The largest group most people can think of themselves as belonging to is the nation-state. Here, even in the midst of great diversity, a certain level of common interest and identity is given: the land we share, the laws that govern our lives, the police and armed forces that protect us, our history, our culture. When circumstances change drastically for the nation-state — a famine, a belligerent neighbor, a loss of empire, the discovery of huge natural resources — there is often an intensification of identity, albeit in a process of change.

Unless of course the state was largely an invented entity with no strong internal ties. Then change can bring break-up and a return to older, stronger identities. As it did in Yugoslavia or Czechoslovakia.
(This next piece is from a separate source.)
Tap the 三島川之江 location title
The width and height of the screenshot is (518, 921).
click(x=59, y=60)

As it threatens to do in Great Britain or Spain.

What about international organizations? The USSR collapsed under the pressure of economic change and a loss of ideological purpose. It had been imposed from Moscow. The Warsaw Pact went with it. Since then NATO has looked like a military alliance dangerously in need of a cause. Everything knocks on. Even victory can be traumatic. Only organizations with a clear and necessary role in world affairs — the United Nations, the World Bank — seem guaranteed a long life, however badly they perform. Even if they were to fold, they would, arguably, soon reappear in some new manifestation. They oil the wheels of world governance. Somebody has to.
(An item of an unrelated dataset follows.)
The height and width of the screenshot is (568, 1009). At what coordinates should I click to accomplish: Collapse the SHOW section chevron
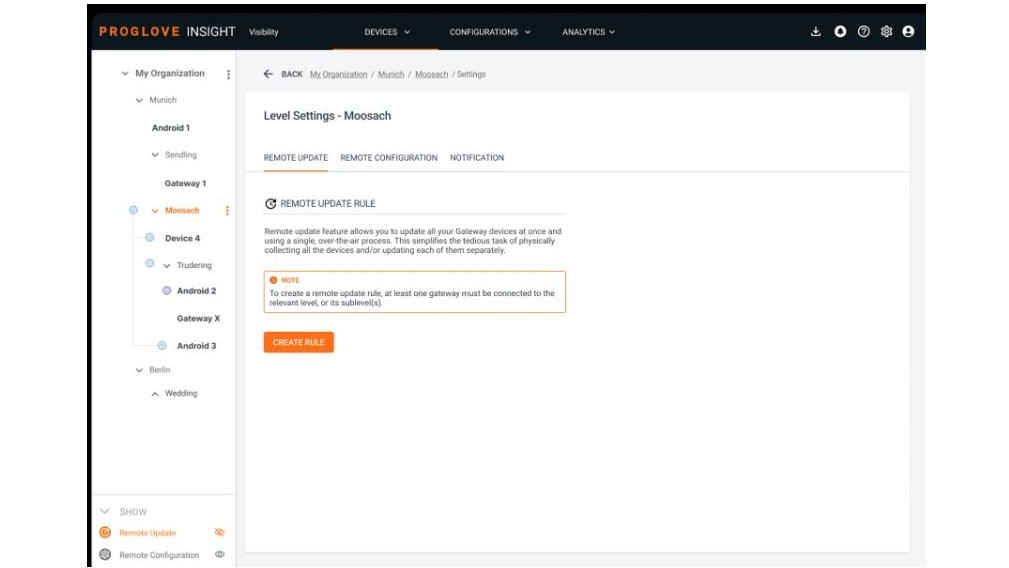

What about the European Union?

Is it or is it not the most unwieldy, cumbersome, ill-defined and confused organization in the world? A monster so torn with internal contradiction it seems impossible it can survive; at the same time such a huge and determining presence in the lives of 500 million people that its demise would be dense with consequence for centuries. And likely bloody.

How was this improbable hybrid born? Neither state nor federation, yet sucking sovereignty from all its members, it defies definition. Those of us who live in it are utterly bemused; all we can say with certainty is that it is not a union in any meaningful sense of that word, and that it is European only in the sense that its 28 members are European, but not because it is coextensive with Europe, let alone congruent with any myth of what Europe might mean or have meant. If the designation “Europa” conjures up antique intimations of beauty, purpose and cultural strength, then it has nothing to do with the European Union.